### TEXTE FOURNI

Apprentissage par renforcement - de la théorie à la pratique
Au travers de multiples exemples, et dans la continuité des articles traitant de l’apprentissage automatique, nous allons explorer le domaine de l’apprentissage par renforcement. Ces méthodes inspirées du vivant permettent aujourd’hui de faire faire à des agents automatisés d’étonnantes tâches dans un cadre de programmation très générique.
Nous allons notamment voir et analyser :
- un robot qui adapte sa façon de marcher en fonction de l’état du sol,
- un groupe d’ascenseur qui cherche à satisfaire au mieux les utilisateurs,
- un robot qui apprend à maintenir un bâton en équilibre instable, un autre qui retourne les pancakes
- un exemple d’application d’apprentissage par renforcement pour les SI
Ces exemples spectaculaires d’applications de l’apprentissage par renforcement me poussent à croire qu’il est parfois possible de piloter un système complexe par des règles simples. En utilisant un modèle suffisamment riche et des algorithmes implémentant ces méthodes de renforcement, nous pouvons fabriquer des agents adaptatifs qui masquent la complexité de leur environnement …
Introduction
L'apprentissage par renforcement se manifeste tous les jours dans notre quotidien, que ce soit lorsque nous marchons, lorsque nous apprenons un nouveau langage de programmation ou lorsque nous pratiquons un sport. Ce processus cognitif essentiel à l'adaptabilité (rappelez-vous d'André Gide « L'intelligence, c'est la faculté d'adaptation ») peut aujourd’hui être modélisé et reproduit artificiellement.
Je vous présenterai quelques exemples décortiqués d'applications concrètes d'apprentissage par renforcement accompagnés des concepts et algorithmes fondateurs.

######
### DONNÉES EXTRAITES

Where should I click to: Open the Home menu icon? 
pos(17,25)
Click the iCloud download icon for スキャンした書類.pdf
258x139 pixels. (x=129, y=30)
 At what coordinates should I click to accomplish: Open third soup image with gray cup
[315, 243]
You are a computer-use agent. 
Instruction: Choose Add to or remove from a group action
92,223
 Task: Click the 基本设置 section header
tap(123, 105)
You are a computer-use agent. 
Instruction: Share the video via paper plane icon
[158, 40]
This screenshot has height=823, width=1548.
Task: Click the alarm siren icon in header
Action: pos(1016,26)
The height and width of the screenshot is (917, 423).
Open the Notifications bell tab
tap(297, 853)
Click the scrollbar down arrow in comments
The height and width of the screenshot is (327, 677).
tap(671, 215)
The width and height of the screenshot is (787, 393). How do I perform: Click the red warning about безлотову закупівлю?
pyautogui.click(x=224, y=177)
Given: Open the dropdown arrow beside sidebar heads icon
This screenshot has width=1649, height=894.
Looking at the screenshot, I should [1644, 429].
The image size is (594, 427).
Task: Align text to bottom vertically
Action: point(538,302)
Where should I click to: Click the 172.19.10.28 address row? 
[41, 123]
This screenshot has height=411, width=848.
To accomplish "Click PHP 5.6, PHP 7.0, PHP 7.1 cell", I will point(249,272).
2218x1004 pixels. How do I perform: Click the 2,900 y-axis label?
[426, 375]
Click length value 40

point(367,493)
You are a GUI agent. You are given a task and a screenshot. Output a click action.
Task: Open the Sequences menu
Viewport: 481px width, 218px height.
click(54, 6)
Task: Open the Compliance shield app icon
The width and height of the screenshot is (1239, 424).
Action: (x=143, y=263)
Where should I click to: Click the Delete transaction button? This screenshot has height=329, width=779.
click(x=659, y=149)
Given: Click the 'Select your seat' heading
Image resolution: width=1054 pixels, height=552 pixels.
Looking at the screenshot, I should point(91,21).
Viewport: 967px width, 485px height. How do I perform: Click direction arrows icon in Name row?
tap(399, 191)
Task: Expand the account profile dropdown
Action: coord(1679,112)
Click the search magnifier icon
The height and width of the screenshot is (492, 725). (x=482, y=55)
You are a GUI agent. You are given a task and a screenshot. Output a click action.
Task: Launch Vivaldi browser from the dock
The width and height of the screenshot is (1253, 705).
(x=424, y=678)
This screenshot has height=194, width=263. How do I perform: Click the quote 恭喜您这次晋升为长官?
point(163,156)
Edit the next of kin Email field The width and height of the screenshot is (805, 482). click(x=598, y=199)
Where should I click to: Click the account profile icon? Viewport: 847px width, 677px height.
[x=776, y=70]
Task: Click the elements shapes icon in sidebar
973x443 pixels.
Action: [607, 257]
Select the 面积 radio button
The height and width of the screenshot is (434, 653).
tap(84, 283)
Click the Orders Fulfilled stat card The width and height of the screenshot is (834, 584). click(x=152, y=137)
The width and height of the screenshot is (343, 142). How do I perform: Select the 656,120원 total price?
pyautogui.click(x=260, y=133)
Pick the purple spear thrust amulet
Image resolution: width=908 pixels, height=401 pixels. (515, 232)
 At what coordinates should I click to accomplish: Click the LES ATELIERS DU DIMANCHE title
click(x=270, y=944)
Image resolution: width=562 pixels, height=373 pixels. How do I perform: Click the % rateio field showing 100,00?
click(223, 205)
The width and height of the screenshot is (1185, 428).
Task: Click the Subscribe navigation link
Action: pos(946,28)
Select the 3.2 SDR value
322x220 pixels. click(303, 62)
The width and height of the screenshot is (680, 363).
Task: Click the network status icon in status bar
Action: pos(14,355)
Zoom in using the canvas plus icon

######

TÂCHE DONNÉE 1:
Répondez aux questions suivantes sur le texte consacré à l'apprentissage par renforcement.
(a) En fonction de quoi le robot adapte-t-il sa façon de marcher ?
(b) Que cherche à faire le groupe d'ascenseur ?
(c) Quelle phrase d'André Gide le texte rappelle-t-il ?
TÂCHE DONNÉE 2: Recopiez fidèlement le passage du texte consacré à l'apprentissage par renforcement qui commence par « Apprentissage par renforcement - de » et se poursuit jusqu'à « programmation très générique. ».
Ces données forment un matériau à part, indépendant du texte.

RÉPONSE ATTENDUE 1:
(a) En fonction de l'état du sol.
(b) Il cherche à satisfaire au mieux les utilisateurs.
(c) « L'intelligence, c'est la faculté d'adaptation ».

RÉPONSE ATTENDUE 2:
Apprentissage par renforcement - de la théorie à la pratique
Au travers de multiples exemples, et dans la continuité des articles traitant de l’apprentissage automatique, nous allons explorer le domaine de l’apprentissage par renforcement. Ces méthodes inspirées du vivant permettent aujourd’hui de faire faire à des agents automatisés d’étonnantes tâches dans un cadre de programmation très générique.